Buradasınız
Yoksulluğun Resminin Yanına Çaresini Birlikte Çizeceğiz
İstanbul/Tuzla’dan emekçi kadınlar
Ülkeyi yönetenler işçi ve emekçileri korkunç bir sefalet uçurumundan aşağı itmeye devam ediyorlar. Zamlardan başımızı kaldıramaz hale geldik. Etrafımızı kuşatan yoksulluk çemberi gittikçe daralıyor. Emekçi kadınlar yoksulluğun ağırlığını her gün biraz daha fazla hissediyor. İşyerlerinde, fabrikalarda birlikte çalıştığımız kadın arkadaşlarımızın akşam eve gidince “ne pişireceğim” sorusunun yerini “nasıl pişireceğim, nasıl alacağım?” soruları aldı. Bütün bu olup bitenlerin nedenlerini kavramakta zorlansalar da suçluların kim ya da kimler olduğunu anlamakta zorlanmıyorlar. İktidarın inkâr ve yalanlarına, her sıkıştığında bir dış düşman uydurma çabalarına “artık karnımız tok, sanmasınlar ki olup bitenlerin farkında değiliz, bilsinler ki yoksulun ekmeğiyle oynanmaz” diyorlar.

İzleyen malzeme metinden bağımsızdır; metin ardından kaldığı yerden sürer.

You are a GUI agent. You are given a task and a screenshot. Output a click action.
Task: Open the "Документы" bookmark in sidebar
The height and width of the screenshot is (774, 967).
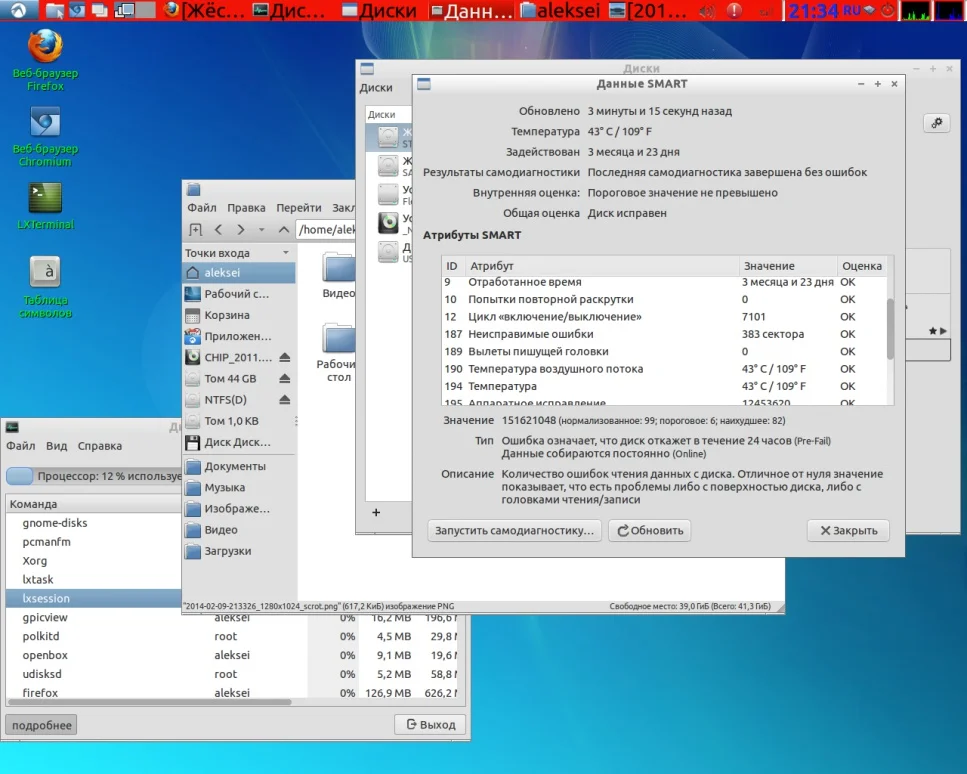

Hayatın yükü artıyor, salgın korkusundan kimse kimsenin kapısını çalmıyorken, UİD-DER’li emekçi kadınlar olarak yürüttüğümüz çalışmaların, birbirimize omuz verme çabalarımızın değeri gün geçtikçe daha fazla hissediliyor. İşte böylesi sorunların içinde, yaşama duyduğumuz inanç, kaderimize teslim olmama ve birlikte güçlü olma isteği ile dolu emekçi kadınlar olarak beraber geçirdiğimiz, birbirimize güç ve umut verdiğimiz bir günümüzün sonunda UİD-DER Kadın Komitesine mesajlarını ileten liseli gençlerimizin ve çeşitli sektörlerden emekçi kadınlarımızın duygularını paylaşalım istedik.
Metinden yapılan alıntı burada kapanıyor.